十勝の倒産件数と負債総額
東京商工リサーチ帯広支店がまとめた2015年の十勝管内企業倒産(負債総額1000万円以上、内整理含む)は29日時点で22件、29億7500万円となっている。金額は前年比8億7900万円減だったものの、件数は5件増えた。2011年から続いた倒産件数の減少傾向から増勢に転じた。
負債総額が10億円を超える大型倒産はなく、同1億円以下の小口倒産が全体の半数を占める。公共工事の縮減の直撃を受けた土木工事業など建設関連の倒産が目立った。
今年最も負債総額が大きかったのは12月に自己破産した老舗土木工事業の新妻組(帯広)。関連会社の不動産管理業サンエート(同)と合わせた負債総額は9億2879万円だった。
業種別では建設業が6件と最多で、卸・小売5件、運輸・通信、サービスがそれぞれ3件。倒産形態は自己破産が21件、民事再生が1件で、事業継続を断念する清算型がほとんどを占めた。
過去10年の管内倒産件数は07年の46件が最多。09年に金融円滑化法が施行され、13年に同法が期限切れになった後も、金融機関の返済条件緩和などの融資先支援もあって、倒産は抑制傾向だった。
件数が5年ぶりに増加に転じたことについて、矢野英樹支店長は「土木工事はこの1年大型案件がなく、小規模な土木専業事業者を直撃した」と分析する。16年度の公共事業予算も今年度並みが見込まれていて、来年以降も同様の傾向が続くとみている。

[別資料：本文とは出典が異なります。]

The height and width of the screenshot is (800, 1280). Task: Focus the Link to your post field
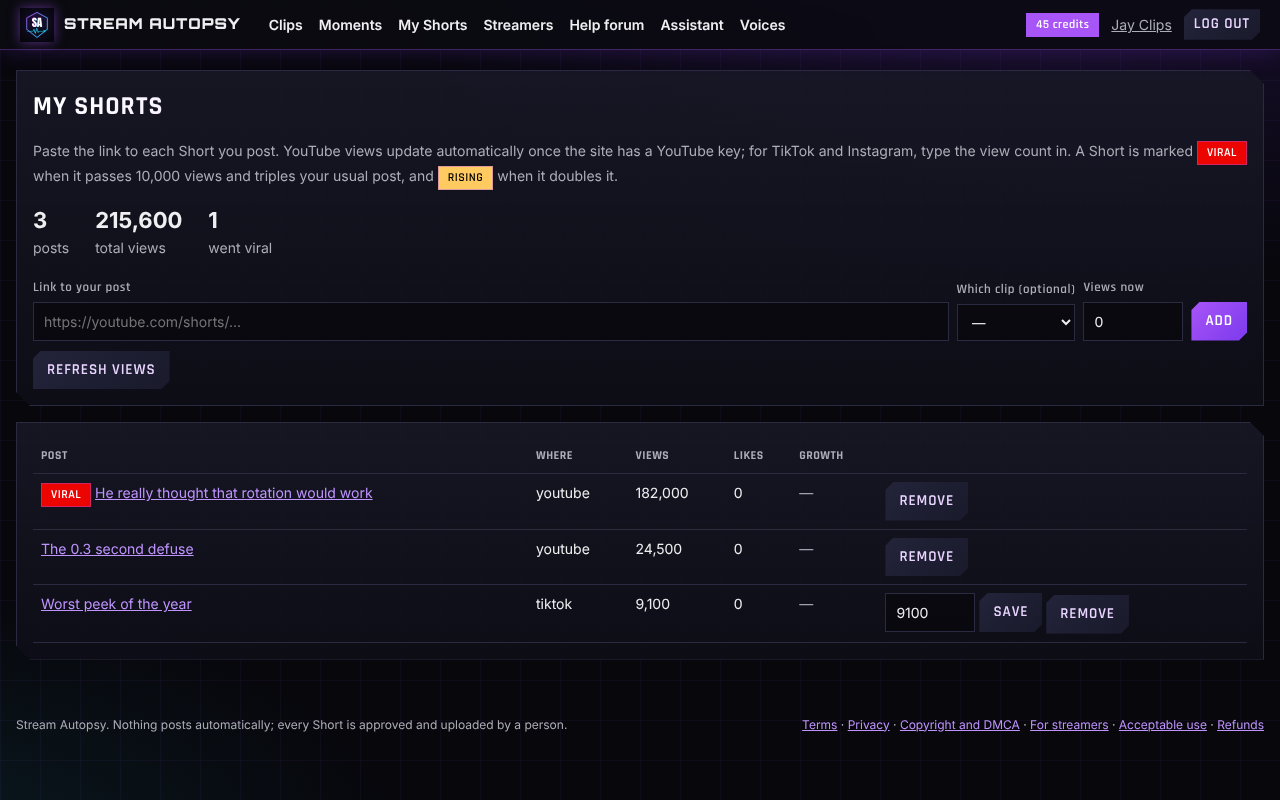[x=491, y=322]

帝国データバンク帯広支店のまとめでは、30日現在で管内倒産(負債総額1000万円以上、法的整理のみ)は23件(前年比6件増)、負債総額は36億2679万円(同1億8379万円増)。件数、負債とも前年を上回った。
長瀬崇支店長も建設業が公共事業減、人手不足による人件費上昇などで苦境にあると指摘し、「公共工事依存度が高い企業は厳しい。管外に積極的に打って出ることも選択肢となってくるのでは」としている。